* _Check your understanding_
A) Answer these questions from the passage on Service Bus retries, one answer per line and marked to match:
(i) What are the retries from the Service Bus extensions not applied to?
(ii) On an error in your code, what two outcomes for the message can you see?
(iii) What two options does the passage suggest considering?
B) Set down word for word the part of the passage on Service Bus retries starting with "The retries from" and going on through "in the future.".

* _Quoted passage_
+-------+
The retries from the Service Bus extensions aren't applied to your Function code; on an error in your code you'll end up in an exception scenario and, depending on configuration and trigger/binding use, will either see your message abandoned or the lock held until timeout.

I'm not sure of your exact scenario, but it seems like you may want to consider deferring the message to be read explicitly at a later time or re-enqueuing the message with a schedule so that the Function can read again at a specific point in the future.
+-------+
* _Data supplied_

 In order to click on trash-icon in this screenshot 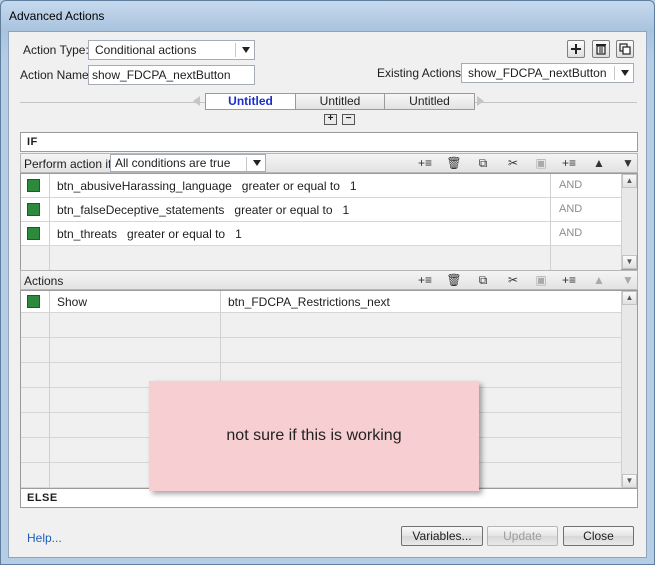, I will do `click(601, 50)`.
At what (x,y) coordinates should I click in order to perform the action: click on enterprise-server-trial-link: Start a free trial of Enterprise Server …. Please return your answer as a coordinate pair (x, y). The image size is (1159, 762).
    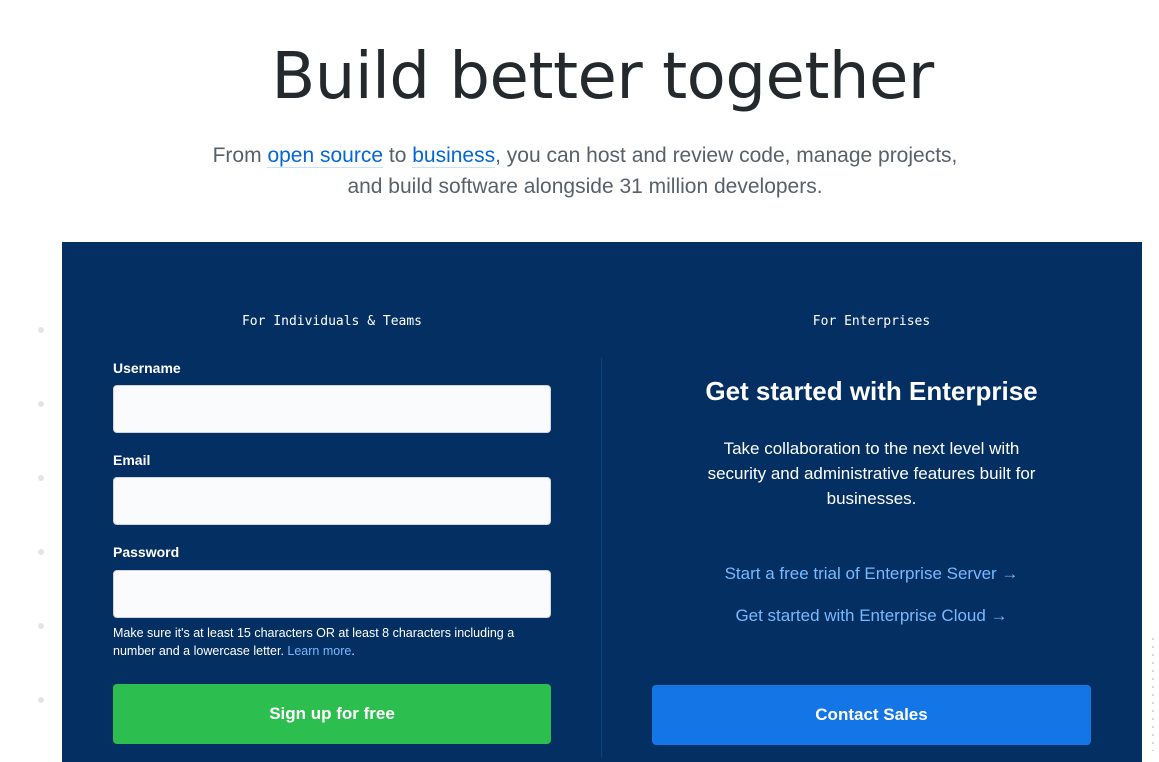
+-------+
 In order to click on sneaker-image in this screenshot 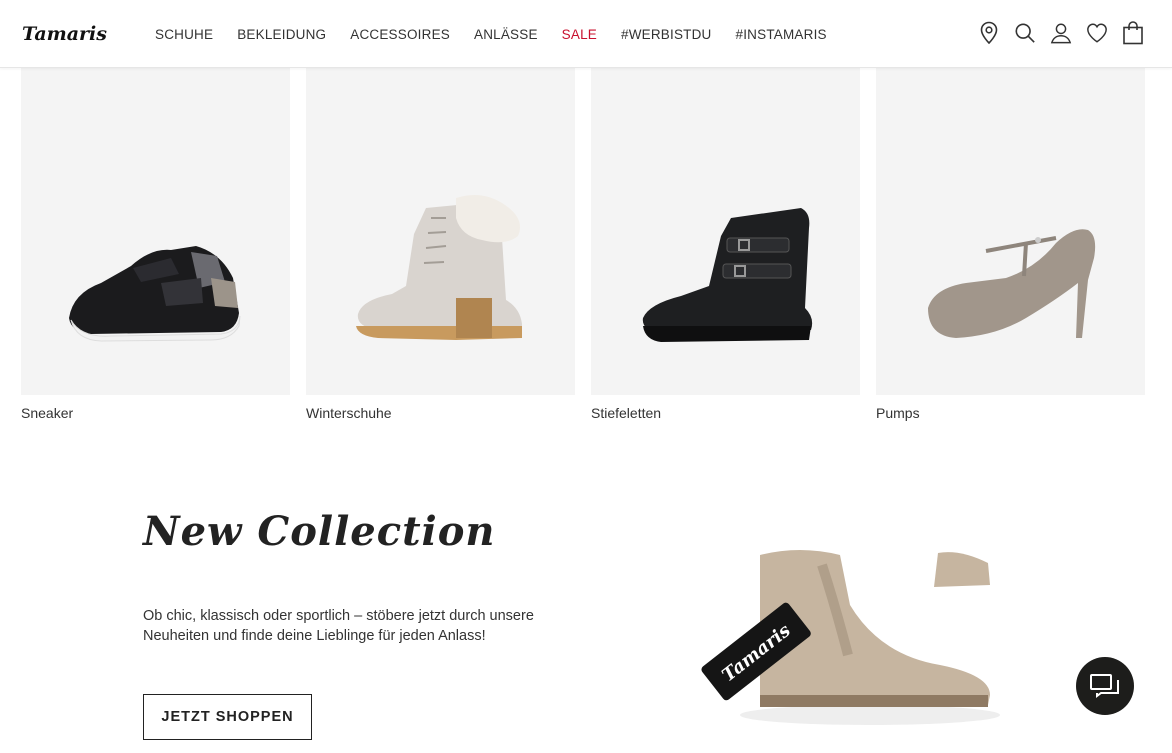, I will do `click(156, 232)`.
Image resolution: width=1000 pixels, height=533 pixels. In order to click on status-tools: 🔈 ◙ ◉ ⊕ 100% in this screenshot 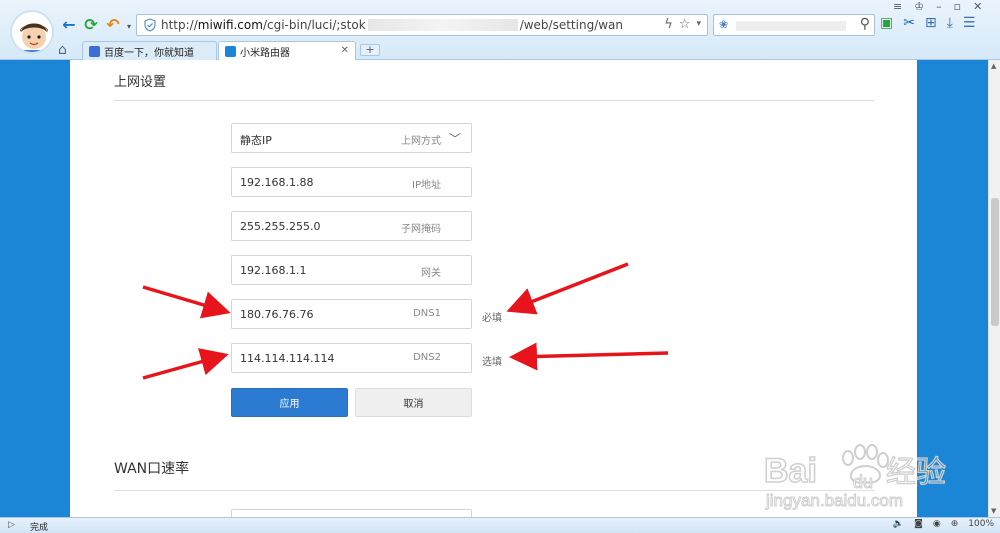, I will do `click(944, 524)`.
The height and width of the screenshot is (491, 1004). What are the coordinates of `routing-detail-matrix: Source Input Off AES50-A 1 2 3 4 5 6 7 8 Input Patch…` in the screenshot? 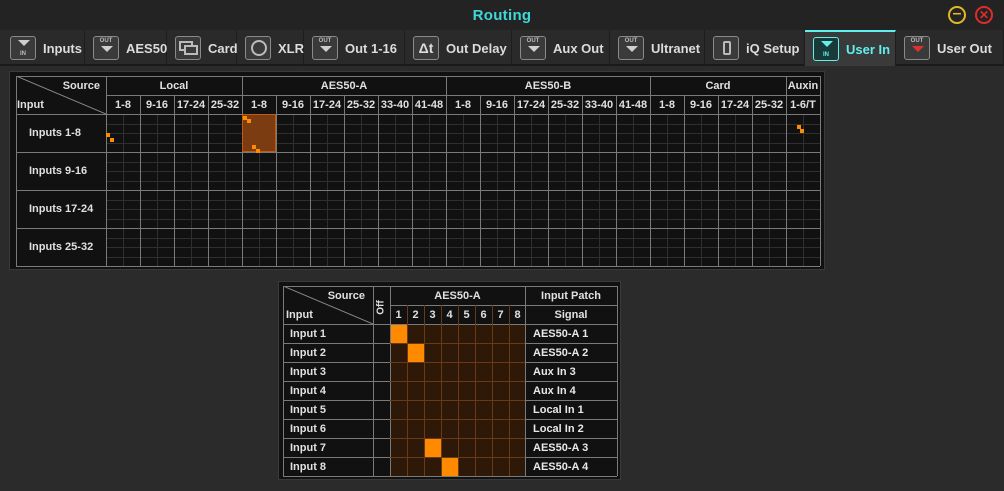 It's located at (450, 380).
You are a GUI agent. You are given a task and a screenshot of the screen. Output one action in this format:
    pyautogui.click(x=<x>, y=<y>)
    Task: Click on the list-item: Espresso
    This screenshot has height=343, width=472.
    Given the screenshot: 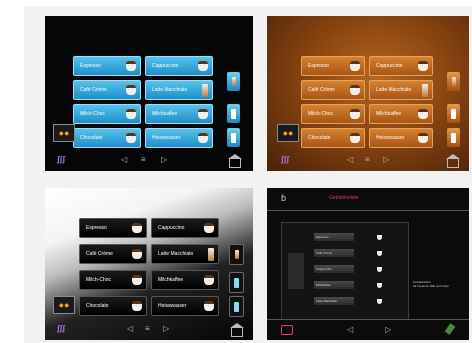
+-------+
* _Answers in order_
A)
(i) Your Function code.
(ii) Either the message is abandoned or the lock is held until timeout.
(iii) Deferring the message to be read explicitly at a later time, or re-enqueuing the message with a schedule so that the Function can read it again at a specific point in the future.

B)
The retries from the Service Bus extensions aren't applied to your Function code; on an error in your code you'll end up in an exception scenario and, depending on configuration and trigger/binding use, will either see your message abandoned or the lock held until timeout.

I'm not sure of your exact scenario, but it seems like you may want to consider deferring the message to be read explicitly at a later time or re-enqueuing the message with a schedule so that the Function can read again at a specific point in the future.